** Records provided follows **

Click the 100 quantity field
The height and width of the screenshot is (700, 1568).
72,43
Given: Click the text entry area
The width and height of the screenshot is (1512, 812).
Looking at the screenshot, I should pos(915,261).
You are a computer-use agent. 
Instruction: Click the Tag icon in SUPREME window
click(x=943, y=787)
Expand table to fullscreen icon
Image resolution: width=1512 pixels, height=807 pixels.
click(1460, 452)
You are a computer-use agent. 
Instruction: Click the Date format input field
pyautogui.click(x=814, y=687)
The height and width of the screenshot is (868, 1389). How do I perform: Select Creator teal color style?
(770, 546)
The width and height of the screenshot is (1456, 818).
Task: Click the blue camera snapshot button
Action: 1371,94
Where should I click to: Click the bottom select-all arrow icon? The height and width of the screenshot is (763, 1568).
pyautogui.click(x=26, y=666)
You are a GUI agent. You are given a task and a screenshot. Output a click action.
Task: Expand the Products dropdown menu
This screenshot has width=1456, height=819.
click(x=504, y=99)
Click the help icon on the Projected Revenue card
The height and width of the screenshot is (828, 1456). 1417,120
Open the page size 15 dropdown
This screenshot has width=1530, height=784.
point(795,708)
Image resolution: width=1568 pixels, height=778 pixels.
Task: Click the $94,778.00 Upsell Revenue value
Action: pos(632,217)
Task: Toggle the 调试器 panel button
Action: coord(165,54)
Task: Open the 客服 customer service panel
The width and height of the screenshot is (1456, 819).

** End of Records provided **

[Assignment]: Each line in the records above with "Expand" must be returned.

[Solution for this exercise]:
Expand table to fullscreen icon
Task: Expand the Products dropdown menu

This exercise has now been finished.